About this exercise —
Copy the dropout forum thread word for word, everything from "seyeeet · January" down to "them during evaluation.".

*** Opening of Text block ***

Why is the dropout layer affecting all values, not only the ones set to zero?

nicolas-gervais · November 23, 2019, 2:23am

The dropout layer from Pytorch changes the values that are not set to zero. Using Pytorch’s documentation example: (source):

import torch
import torch.nn  as nn

m = nn.Dropout(p=0.5)
input = torch.ones(5, 5)

print(input)
tensor([[1., 1., 1., 1., 1.],
        [1., 1., 1., 1., 1.],
        [1., 1., 1., 1., 1.],
        [1., 1., 1., 1., 1.],
        [1., 1., 1., 1., 1.]])

Then I pass it through a dropout layer:

output = m(input)
print(output)
tensor([[0., 0., 2., 2., 0.],
        [2., 0., 2., 0., 0.],
        [0., 0., 0., 0., 2.],
        [2., 2., 2., 2., 2.],
        [2., 0., 0., 0., 2.]])

The values that aren’t set to zero are now 2. Why?

ptrblck · November 23, 2019, 2:29am

You need to scale the activations either

during testing with the keep probability or
during training with 1/keep_prob

Otherwise the expected activation values will have a different range and your model will perform poorly.
PyTorch uses the second approach.

seyeeet · January 13, 2022, 8:10pm

hi @ptrblck can you provide a little more explanation on why we need to do one of the two solutions that you mentioned and why otherwise it will cause the poor performance?

ptrblck · January 13, 2022, 10:41pm

The expected value range of the output activations wouldn’t match, if you are dropping activations during training with the specified p value and are using them during evaluation.

*** Close of Text block ***
*** Opening of Supplied entries ***

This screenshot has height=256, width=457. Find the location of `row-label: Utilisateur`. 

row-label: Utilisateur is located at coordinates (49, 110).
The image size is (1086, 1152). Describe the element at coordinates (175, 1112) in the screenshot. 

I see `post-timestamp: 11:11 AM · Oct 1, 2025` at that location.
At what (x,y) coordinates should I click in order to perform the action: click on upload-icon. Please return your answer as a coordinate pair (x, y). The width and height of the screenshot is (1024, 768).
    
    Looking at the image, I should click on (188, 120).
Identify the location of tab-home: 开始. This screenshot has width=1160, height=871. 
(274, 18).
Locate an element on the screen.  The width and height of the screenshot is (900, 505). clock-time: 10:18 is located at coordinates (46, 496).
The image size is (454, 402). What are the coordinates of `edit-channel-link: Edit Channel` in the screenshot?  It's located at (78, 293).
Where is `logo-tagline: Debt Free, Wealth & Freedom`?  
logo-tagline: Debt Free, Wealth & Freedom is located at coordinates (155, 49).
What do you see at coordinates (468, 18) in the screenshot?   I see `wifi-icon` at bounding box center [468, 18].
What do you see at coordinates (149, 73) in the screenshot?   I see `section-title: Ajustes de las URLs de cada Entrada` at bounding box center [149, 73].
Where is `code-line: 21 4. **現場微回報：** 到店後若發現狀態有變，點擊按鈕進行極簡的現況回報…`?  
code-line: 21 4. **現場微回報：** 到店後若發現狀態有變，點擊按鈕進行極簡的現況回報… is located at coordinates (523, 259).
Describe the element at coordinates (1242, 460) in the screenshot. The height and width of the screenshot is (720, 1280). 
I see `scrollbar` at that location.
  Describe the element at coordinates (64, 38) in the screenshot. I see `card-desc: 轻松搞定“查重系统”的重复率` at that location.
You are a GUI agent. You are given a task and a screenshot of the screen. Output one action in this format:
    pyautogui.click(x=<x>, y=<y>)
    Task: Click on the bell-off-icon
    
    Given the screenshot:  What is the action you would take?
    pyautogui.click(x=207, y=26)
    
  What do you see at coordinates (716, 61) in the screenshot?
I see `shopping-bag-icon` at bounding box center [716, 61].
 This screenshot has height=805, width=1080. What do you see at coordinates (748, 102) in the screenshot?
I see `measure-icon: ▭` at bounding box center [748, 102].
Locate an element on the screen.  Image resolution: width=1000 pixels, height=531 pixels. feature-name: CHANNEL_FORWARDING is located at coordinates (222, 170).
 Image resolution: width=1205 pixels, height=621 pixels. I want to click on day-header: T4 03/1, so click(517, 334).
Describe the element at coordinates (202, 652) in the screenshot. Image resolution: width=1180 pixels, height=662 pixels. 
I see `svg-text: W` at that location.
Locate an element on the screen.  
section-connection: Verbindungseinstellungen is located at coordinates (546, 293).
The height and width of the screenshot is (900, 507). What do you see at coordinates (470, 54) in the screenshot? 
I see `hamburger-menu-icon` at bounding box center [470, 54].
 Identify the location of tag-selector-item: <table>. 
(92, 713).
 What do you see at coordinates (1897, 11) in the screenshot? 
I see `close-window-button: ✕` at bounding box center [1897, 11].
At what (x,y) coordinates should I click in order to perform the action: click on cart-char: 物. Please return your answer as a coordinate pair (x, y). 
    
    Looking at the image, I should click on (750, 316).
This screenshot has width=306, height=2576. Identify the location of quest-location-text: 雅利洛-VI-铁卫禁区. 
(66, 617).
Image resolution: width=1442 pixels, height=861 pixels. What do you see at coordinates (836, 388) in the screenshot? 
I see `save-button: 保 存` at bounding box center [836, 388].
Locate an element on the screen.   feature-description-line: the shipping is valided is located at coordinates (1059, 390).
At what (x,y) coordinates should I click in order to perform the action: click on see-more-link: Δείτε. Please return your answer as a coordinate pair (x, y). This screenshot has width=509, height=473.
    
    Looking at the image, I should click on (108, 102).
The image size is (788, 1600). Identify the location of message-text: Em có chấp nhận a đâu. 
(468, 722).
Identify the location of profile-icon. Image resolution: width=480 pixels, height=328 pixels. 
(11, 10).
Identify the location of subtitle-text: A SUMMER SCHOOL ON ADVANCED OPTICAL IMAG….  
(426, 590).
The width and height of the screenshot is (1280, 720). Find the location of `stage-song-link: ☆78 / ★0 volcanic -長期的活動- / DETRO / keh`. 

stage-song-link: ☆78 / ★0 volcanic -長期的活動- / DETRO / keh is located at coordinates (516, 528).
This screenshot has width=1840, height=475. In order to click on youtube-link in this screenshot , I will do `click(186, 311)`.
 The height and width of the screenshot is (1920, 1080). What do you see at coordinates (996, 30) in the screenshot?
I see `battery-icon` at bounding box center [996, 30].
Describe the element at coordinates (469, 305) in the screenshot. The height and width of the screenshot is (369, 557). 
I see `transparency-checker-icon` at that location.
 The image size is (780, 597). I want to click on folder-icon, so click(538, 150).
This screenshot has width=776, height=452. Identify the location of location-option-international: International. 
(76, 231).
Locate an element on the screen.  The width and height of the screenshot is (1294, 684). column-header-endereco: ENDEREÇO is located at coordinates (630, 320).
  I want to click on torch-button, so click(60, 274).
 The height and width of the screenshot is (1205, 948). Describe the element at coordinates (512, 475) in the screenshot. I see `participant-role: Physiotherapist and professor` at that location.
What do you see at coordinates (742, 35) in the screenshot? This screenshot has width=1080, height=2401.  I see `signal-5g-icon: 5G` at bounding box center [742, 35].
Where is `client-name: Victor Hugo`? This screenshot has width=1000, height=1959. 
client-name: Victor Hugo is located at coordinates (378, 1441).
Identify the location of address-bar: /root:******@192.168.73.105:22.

*** Close of Supplied entries ***

Output for this task —
seyeeet · January 13, 2022, 8:10pm

hi @ptrblck can you provide a little more explanation on why we need to do one of the two solutions that you mentioned and why otherwise it will cause the poor performance?

ptrblck · January 13, 2022, 10:41pm

The expected value range of the output activations wouldn’t match, if you are dropping activations during training with the specified p value and are using them during evaluation.